* **WHAT TO WORK ON**: The response should be the lines of the data, starting at the first and ending at the one that contains "Open the global search magnifier icon", copied without change.

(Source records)
# # #

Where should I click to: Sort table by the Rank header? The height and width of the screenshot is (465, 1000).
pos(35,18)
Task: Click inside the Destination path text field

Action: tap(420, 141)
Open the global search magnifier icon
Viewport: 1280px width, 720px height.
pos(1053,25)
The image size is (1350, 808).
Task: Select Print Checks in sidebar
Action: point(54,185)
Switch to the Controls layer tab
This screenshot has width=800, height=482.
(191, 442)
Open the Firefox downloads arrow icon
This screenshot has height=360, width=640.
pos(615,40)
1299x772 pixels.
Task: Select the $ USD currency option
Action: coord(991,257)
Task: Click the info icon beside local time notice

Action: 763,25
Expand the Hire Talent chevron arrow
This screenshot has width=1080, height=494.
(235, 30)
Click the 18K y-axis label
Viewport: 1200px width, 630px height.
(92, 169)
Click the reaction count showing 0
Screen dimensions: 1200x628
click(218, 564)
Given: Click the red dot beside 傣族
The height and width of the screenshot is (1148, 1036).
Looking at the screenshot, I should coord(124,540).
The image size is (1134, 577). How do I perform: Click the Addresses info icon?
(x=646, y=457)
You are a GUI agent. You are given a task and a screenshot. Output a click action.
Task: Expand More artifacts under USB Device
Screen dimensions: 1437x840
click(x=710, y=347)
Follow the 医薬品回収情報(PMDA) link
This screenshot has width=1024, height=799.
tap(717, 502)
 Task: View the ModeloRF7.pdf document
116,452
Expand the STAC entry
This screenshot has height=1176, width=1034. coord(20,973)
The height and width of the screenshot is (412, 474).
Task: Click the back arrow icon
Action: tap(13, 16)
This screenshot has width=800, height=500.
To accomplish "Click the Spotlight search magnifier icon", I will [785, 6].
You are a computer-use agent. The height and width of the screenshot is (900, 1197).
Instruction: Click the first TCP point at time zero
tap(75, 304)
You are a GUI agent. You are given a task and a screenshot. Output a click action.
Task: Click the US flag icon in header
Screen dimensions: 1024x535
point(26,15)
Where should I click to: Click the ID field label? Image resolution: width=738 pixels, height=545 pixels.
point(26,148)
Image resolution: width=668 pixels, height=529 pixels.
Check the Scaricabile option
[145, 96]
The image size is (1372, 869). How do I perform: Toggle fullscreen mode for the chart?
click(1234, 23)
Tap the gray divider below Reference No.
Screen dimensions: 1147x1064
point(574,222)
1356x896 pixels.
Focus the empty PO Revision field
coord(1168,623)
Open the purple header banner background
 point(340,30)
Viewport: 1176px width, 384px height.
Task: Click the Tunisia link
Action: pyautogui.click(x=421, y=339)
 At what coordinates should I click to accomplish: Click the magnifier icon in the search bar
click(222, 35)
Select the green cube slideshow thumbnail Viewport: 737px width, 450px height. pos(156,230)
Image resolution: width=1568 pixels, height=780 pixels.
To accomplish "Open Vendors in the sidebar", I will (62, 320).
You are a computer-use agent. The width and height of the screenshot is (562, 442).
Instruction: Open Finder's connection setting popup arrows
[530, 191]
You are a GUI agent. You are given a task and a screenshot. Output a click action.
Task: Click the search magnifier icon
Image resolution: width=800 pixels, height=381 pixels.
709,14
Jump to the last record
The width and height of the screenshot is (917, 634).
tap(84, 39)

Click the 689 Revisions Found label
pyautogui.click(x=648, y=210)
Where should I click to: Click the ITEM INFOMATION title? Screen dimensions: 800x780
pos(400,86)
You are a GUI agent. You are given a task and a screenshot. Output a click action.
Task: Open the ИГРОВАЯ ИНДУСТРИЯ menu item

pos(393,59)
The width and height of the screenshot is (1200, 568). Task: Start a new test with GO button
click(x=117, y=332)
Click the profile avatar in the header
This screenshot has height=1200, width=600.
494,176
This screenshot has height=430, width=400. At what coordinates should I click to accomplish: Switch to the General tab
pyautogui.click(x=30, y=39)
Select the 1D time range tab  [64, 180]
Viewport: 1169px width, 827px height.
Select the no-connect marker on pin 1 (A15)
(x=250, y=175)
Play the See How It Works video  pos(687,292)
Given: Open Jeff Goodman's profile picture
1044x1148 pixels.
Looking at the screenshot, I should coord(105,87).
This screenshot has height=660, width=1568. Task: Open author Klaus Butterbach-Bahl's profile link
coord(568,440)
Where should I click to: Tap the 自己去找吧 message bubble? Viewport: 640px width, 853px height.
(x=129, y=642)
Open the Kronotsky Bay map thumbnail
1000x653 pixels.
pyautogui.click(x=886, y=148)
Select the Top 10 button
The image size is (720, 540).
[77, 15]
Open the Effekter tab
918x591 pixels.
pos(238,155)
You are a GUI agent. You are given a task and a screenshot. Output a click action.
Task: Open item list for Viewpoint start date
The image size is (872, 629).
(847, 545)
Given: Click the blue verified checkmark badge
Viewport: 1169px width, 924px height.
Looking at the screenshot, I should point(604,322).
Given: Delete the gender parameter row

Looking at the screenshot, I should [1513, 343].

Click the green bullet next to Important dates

# # #

* **TASK RESPONSE**:
Where should I click to: Sort table by the Rank header? The height and width of the screenshot is (465, 1000).
pos(35,18)
Task: Click inside the Destination path text field

Action: tap(420, 141)
Open the global search magnifier icon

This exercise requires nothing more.